**CHALLENGE:** Print the items below verbatim, starting at the line containing "Task: Click the AI生成 watermark badge" and ending at the line containing "click(x=198, y=269)", with both of those lines included.

------------------------------------

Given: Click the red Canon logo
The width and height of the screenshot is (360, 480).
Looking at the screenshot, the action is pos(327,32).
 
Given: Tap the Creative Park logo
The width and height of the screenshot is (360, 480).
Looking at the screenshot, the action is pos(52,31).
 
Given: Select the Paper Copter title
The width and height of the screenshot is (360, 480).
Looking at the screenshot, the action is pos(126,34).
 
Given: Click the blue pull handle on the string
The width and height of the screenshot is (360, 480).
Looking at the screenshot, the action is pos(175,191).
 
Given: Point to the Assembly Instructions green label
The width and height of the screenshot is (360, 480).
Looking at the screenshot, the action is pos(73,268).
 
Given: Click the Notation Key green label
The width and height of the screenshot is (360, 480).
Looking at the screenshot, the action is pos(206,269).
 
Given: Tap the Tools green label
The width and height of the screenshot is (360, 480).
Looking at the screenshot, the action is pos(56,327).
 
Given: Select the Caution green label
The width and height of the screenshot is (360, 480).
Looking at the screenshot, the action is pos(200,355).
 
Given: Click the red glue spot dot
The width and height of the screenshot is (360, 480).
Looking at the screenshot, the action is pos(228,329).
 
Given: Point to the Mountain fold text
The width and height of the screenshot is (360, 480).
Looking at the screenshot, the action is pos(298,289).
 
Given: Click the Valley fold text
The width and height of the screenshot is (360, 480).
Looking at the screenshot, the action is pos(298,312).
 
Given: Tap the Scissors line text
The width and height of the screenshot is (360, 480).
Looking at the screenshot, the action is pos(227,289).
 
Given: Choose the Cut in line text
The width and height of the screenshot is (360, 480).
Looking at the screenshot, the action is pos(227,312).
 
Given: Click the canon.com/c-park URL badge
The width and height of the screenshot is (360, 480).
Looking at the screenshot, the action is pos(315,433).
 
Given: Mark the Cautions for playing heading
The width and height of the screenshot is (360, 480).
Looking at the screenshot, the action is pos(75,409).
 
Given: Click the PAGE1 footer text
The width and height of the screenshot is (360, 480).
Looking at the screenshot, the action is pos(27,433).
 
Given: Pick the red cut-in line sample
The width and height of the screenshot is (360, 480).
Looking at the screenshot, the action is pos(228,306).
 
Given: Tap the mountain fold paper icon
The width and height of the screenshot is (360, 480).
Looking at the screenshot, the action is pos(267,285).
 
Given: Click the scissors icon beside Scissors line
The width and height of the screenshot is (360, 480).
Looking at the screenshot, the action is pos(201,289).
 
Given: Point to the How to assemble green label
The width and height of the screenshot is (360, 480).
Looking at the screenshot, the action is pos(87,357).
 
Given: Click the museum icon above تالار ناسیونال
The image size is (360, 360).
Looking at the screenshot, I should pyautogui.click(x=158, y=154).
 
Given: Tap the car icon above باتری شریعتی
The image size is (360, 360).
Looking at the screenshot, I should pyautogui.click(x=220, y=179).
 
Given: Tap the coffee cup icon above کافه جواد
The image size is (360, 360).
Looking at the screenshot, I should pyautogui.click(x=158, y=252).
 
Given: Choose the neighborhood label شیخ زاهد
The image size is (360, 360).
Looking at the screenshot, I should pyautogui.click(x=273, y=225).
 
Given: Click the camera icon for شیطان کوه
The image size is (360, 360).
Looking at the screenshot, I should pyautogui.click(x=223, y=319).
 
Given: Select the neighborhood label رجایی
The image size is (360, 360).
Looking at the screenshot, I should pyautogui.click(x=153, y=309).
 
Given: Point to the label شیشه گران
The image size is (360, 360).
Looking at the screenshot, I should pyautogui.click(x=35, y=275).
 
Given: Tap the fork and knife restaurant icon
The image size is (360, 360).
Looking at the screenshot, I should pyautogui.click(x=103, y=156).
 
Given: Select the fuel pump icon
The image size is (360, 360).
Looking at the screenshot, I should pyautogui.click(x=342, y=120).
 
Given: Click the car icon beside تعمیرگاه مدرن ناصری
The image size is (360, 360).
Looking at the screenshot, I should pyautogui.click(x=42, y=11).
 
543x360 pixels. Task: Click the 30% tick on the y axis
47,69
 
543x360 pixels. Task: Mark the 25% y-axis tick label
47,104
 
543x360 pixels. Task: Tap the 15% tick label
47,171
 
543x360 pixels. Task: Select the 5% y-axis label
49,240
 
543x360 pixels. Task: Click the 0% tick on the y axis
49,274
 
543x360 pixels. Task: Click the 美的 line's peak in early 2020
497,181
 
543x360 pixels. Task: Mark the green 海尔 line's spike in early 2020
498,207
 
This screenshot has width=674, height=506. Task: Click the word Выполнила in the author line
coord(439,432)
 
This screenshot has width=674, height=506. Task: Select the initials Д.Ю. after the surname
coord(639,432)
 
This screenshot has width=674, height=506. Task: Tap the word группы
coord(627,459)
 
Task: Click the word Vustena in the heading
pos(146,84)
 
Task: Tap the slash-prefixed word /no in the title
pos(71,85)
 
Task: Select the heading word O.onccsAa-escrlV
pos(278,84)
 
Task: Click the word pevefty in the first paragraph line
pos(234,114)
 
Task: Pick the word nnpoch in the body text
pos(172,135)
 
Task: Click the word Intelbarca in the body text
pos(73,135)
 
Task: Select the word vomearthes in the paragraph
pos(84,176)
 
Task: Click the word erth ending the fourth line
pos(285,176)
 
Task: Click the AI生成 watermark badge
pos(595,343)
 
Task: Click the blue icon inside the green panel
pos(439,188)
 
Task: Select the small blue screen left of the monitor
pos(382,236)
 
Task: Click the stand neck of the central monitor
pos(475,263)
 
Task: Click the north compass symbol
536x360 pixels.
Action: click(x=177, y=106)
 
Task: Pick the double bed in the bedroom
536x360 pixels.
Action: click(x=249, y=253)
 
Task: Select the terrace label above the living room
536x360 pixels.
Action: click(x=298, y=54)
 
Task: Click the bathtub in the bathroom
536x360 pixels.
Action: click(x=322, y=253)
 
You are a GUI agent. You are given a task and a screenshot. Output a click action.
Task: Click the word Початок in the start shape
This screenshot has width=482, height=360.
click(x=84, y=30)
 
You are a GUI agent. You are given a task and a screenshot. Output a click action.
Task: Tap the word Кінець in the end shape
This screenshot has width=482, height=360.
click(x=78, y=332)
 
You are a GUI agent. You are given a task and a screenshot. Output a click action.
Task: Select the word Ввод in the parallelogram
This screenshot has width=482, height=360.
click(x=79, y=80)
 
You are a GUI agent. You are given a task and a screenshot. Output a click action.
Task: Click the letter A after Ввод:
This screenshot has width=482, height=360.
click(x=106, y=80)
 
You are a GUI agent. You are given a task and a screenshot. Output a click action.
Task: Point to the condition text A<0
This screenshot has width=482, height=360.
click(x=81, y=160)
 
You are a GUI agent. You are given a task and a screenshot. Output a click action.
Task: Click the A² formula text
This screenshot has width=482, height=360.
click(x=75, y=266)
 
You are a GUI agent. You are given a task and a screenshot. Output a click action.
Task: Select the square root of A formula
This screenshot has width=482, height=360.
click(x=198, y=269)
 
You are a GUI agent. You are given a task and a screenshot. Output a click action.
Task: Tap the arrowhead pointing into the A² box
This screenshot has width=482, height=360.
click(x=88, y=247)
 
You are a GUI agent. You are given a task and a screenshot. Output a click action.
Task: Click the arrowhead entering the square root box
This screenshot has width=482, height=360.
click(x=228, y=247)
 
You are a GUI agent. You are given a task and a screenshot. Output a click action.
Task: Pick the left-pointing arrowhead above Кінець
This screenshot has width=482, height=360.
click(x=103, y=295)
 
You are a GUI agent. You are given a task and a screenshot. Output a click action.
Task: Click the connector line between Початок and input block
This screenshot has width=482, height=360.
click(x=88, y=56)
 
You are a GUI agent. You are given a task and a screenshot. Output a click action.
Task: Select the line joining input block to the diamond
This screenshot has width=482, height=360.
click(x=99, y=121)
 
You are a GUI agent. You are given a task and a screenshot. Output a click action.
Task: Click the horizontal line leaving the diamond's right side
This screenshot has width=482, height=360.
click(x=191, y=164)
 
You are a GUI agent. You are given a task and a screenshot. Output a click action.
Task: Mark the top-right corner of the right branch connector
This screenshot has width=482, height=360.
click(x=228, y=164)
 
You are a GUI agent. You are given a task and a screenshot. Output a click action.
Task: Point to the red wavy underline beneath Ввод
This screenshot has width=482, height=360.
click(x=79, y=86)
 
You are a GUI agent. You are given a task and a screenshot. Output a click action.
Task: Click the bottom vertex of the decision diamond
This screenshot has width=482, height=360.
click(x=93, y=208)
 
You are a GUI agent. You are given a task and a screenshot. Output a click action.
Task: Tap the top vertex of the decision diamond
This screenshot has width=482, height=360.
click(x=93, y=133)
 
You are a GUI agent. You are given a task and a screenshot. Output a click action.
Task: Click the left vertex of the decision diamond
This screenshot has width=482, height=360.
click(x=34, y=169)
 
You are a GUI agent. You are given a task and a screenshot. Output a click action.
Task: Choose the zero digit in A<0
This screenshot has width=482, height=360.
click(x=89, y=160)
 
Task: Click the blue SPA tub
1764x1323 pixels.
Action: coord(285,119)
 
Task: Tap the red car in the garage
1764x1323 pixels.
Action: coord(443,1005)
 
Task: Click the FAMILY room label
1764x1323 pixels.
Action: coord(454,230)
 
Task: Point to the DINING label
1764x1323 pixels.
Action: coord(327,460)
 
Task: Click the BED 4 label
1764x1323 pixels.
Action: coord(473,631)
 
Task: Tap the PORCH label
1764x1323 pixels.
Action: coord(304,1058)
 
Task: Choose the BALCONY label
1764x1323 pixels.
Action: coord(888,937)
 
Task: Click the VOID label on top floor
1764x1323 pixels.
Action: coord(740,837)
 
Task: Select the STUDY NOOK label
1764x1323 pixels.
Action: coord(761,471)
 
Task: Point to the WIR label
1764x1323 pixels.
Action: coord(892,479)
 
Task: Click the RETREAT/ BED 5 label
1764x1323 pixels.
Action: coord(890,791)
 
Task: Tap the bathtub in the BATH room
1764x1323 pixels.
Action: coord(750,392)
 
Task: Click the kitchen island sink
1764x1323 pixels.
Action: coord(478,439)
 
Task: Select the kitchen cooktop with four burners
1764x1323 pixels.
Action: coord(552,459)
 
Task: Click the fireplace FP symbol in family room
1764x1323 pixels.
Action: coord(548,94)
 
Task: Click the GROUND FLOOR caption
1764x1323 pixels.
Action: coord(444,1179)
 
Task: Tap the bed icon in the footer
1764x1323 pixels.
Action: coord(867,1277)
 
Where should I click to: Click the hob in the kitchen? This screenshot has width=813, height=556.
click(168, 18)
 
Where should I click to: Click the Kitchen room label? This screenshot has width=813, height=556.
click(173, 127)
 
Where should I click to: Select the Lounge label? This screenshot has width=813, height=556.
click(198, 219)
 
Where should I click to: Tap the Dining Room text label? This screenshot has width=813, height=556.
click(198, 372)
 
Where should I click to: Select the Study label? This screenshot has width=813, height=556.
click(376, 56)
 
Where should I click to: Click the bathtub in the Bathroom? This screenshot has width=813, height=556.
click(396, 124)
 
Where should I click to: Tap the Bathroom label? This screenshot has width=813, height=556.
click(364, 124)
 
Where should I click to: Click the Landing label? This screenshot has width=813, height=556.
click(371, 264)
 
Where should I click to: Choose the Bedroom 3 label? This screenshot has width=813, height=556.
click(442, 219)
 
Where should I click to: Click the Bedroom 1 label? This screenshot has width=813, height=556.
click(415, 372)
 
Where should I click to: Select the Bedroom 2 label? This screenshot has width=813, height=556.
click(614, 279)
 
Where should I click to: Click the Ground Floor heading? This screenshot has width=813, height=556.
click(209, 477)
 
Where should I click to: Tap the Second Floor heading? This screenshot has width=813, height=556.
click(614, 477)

------------------------------------

**ANSWER FOR THE TASK:**
Task: Click the AI生成 watermark badge
pos(595,343)
 
Task: Click the blue icon inside the green panel
pos(439,188)
 
Task: Select the small blue screen left of the monitor
pos(382,236)
 
Task: Click the stand neck of the central monitor
pos(475,263)
 
Task: Click the north compass symbol
536x360 pixels.
Action: click(x=177, y=106)
 
Task: Pick the double bed in the bedroom
536x360 pixels.
Action: click(x=249, y=253)
 
Task: Select the terrace label above the living room
536x360 pixels.
Action: click(x=298, y=54)
 
Task: Click the bathtub in the bathroom
536x360 pixels.
Action: click(x=322, y=253)
 
You are a GUI agent. You are given a task and a screenshot. Output a click action.
Task: Click the word Початок in the start shape
This screenshot has width=482, height=360.
click(x=84, y=30)
 
You are a GUI agent. You are given a task and a screenshot. Output a click action.
Task: Tap the word Кінець in the end shape
This screenshot has width=482, height=360.
click(x=78, y=332)
 
You are a GUI agent. You are given a task and a screenshot. Output a click action.
Task: Select the word Ввод in the parallelogram
This screenshot has width=482, height=360.
click(x=79, y=80)
 
You are a GUI agent. You are given a task and a screenshot. Output a click action.
Task: Click the letter A after Ввод:
This screenshot has width=482, height=360.
click(x=106, y=80)
 
You are a GUI agent. You are given a task and a screenshot. Output a click action.
Task: Point to the condition text A<0
This screenshot has width=482, height=360.
click(x=81, y=160)
 
You are a GUI agent. You are given a task and a screenshot. Output a click action.
Task: Click the A² formula text
This screenshot has width=482, height=360.
click(x=75, y=266)
 
You are a GUI agent. You are given a task and a screenshot. Output a click action.
Task: Select the square root of A formula
This screenshot has width=482, height=360.
click(x=198, y=269)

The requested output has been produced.